HOW TO COMPLETE THIS TASK: When you reach the line containing "Where should I" in the entries below, start writing out each line exactly, and stop after the line containing "Open the 日历".

DATA SUPPLIED:

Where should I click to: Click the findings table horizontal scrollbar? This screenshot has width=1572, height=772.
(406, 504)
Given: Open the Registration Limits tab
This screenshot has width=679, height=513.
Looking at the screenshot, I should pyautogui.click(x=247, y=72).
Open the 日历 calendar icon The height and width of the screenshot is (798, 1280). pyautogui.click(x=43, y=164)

...

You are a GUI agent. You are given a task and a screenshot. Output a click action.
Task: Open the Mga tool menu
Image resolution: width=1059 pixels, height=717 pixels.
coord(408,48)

--

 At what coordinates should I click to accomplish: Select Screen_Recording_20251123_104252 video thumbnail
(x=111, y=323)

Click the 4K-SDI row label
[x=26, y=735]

WRITTEN RESPONSE:
Where should I click to: Click the findings table horizontal scrollbar? This screenshot has width=1572, height=772.
(406, 504)
Given: Open the Registration Limits tab
This screenshot has width=679, height=513.
Looking at the screenshot, I should pyautogui.click(x=247, y=72).
Open the 日历 calendar icon The height and width of the screenshot is (798, 1280). pyautogui.click(x=43, y=164)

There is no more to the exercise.